Tuesday, May 15, 2012

May 14, 2012

I took Jack and Nora to Sensory Night at Pump It Up.  Paul didn't go.  I think maybe he was intimidated by what he may see there.  I think he'll go next time - because I told him it was a success.  There weren't that many families there - compared to a usual free time or family night at Pump It Up.  Nora, Jack and I had a great time.  It was a fun night and good exercise for all of us.

Just got some books:

Let Me Hear Your Voice:  A Family's Triumph Over Autism "A universal tale of hope, dogged parental love, hard work and ultimate triumph."

Overcoming Autism:  Finding the Answers, Strategies, and Hope That Can Transform a Child's Life  "A State-of-the-Art Approach to Reducing the Symptoms of Autism Spectrum Disorders"

I apologize to anyone who reads this blog and finds my entries offensive or reads them and thinks that I am feeling sorry for myself.  I wrote this blog to try to understand our own story, to better understand Jack.  I wrote this blog - to answer the question that I am so often asked - "How are you doing?" Its not a question I can answer in a few words.  I realize that most people just want to hear "Good."  Some moments feel okay, some moments feel good, and some feel bad, scary and ugly.  I think that's natural.  Please build me up, don't cut me down.  

I also want to clarify that Paul and I are united.  We are lucky that we are united - many parents are not.  We also know that the rate of divorce for parents of autistic children is very high.  I ask that everyone support us together and to not say or spread thoughts that could tear us apart.

If you don't like this blog - simply don't read it.  But I urge you to read the two books above - especially, Let Me Hear Your Voice.  

You would fight cancer with an intensity.  You would lose a breast or two, put strong chemicals in your body to kill the dangerous cancerous cells.  You wouldn't sit back and see what route the cancer might take in your body.  You wouldn't wait for 6 months or 9 months and not treat the cancer.  Autism is very different than cancer... but in some ways it is similar.  Autism is very different in Alzheimers... but in some ways it is very similar.  Autism is a neurological disorder - and you don't want it to keep progressing - you don't want your child to remain mentally at the level of a 1 year old.  You fight it - just like you would fight cancer - just like you would take medicine and fight off the progression of Alzheimers.  I am fighting for Jack.  I ask people to advocate for Jack, advocate for our family, be an advocate for this fight.  

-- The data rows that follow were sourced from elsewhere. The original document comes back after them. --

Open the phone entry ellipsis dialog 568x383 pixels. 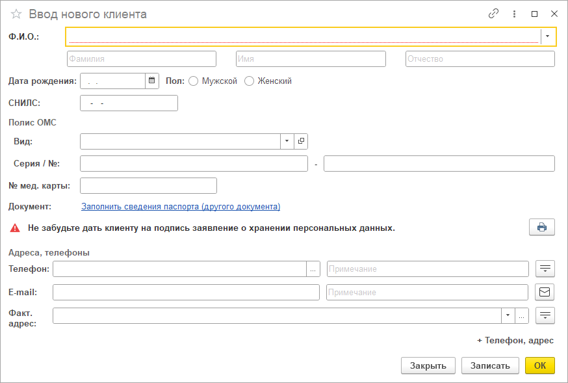(313, 269)
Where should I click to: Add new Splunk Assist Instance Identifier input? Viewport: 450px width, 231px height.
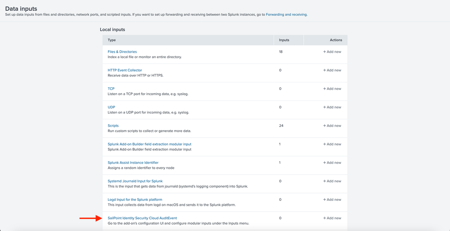[332, 163]
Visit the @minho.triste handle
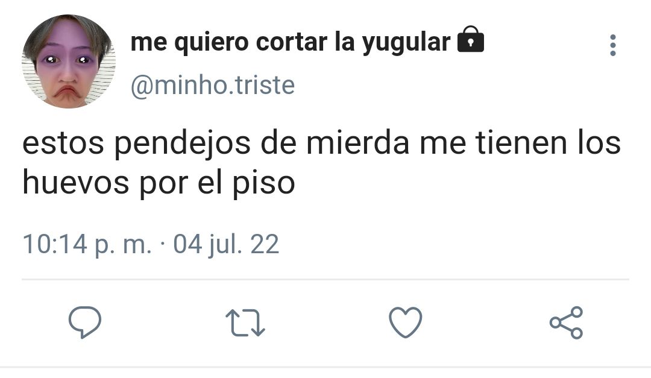The image size is (651, 378). tap(213, 85)
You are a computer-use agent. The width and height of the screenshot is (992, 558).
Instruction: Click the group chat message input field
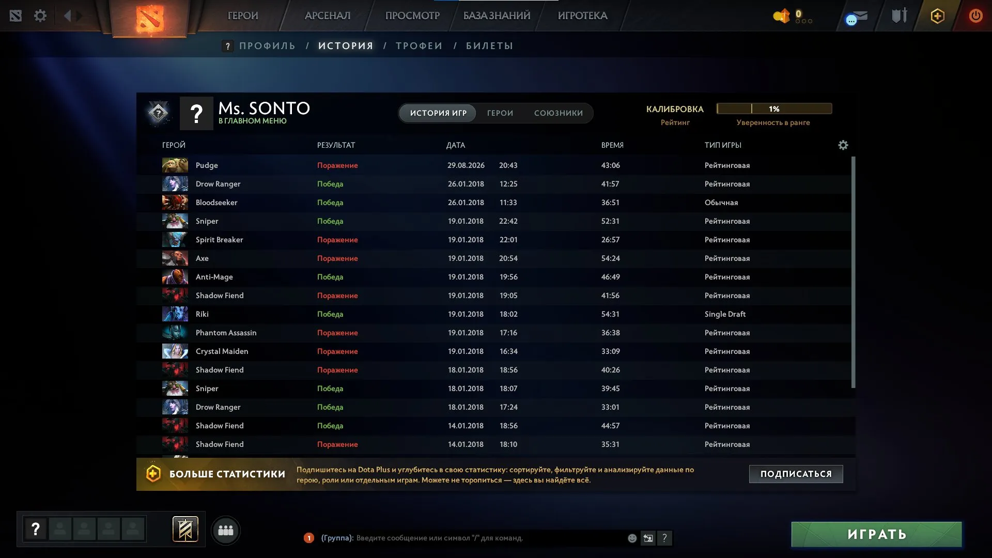(x=490, y=538)
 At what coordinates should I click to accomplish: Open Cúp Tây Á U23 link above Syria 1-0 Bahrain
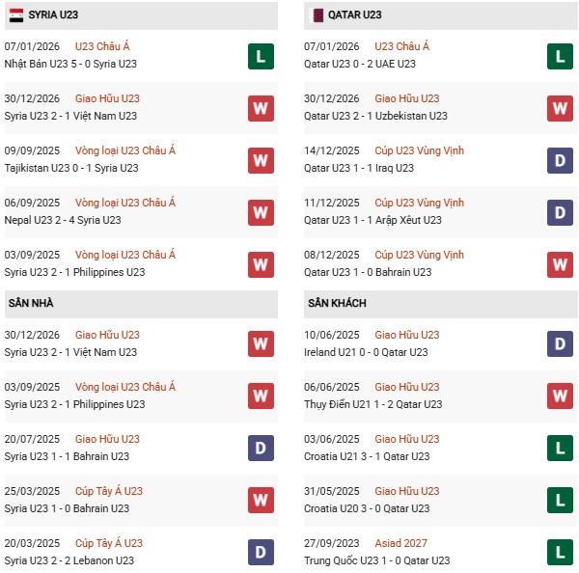click(108, 491)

Jack was developing normally... and then something went very wrong.... something is going wrong in his brain.  In some areas - he is only at 11 month development.  I don't think it is unnatural for Paul and I too feel such strong emotions after learning his medical diagnosis not even one week ago.  I called Lifeworks this weekend.  And the person on the phone was so kind.  She showed empathy for me... and I appreciated it.

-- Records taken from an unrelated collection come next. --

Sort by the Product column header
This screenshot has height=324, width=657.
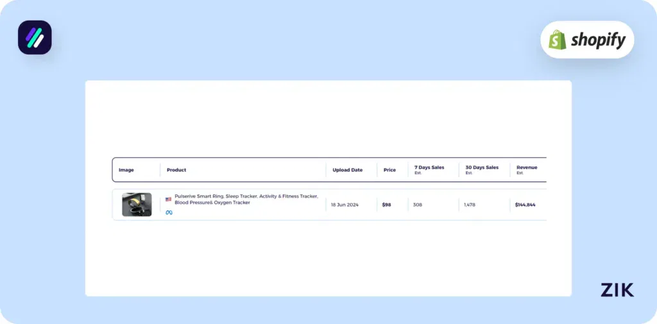tap(176, 170)
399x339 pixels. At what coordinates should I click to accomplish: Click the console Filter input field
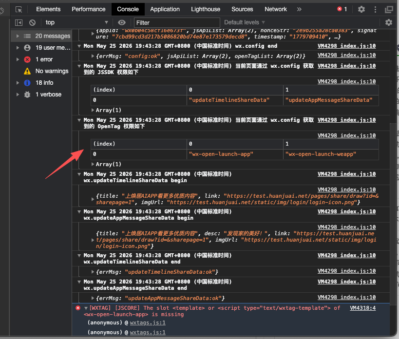pyautogui.click(x=177, y=22)
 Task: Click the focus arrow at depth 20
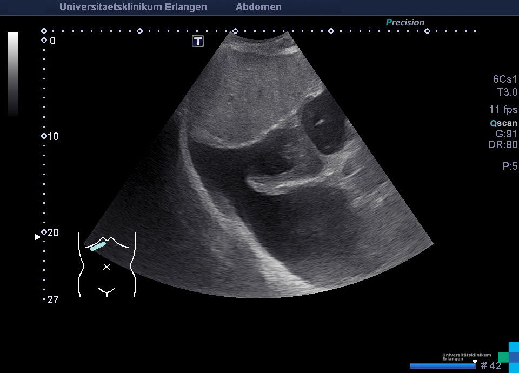pos(37,237)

The saying is "If you've met one child with autism, then you've just met one child."  Autism is so different from child to child.  That's why it is such a scary diagnosis.  You don't know the path your child's brain is following - you do know that you want to help retrigger and redirect those paths.  There are therapies to help with that.  You do know that you have a short window of time before those paths become permanently set.  You take advantage of that window with a dogged persistent and intensity.  You advocate for your child.  I believe this is the good fight.  Please join Paul and I.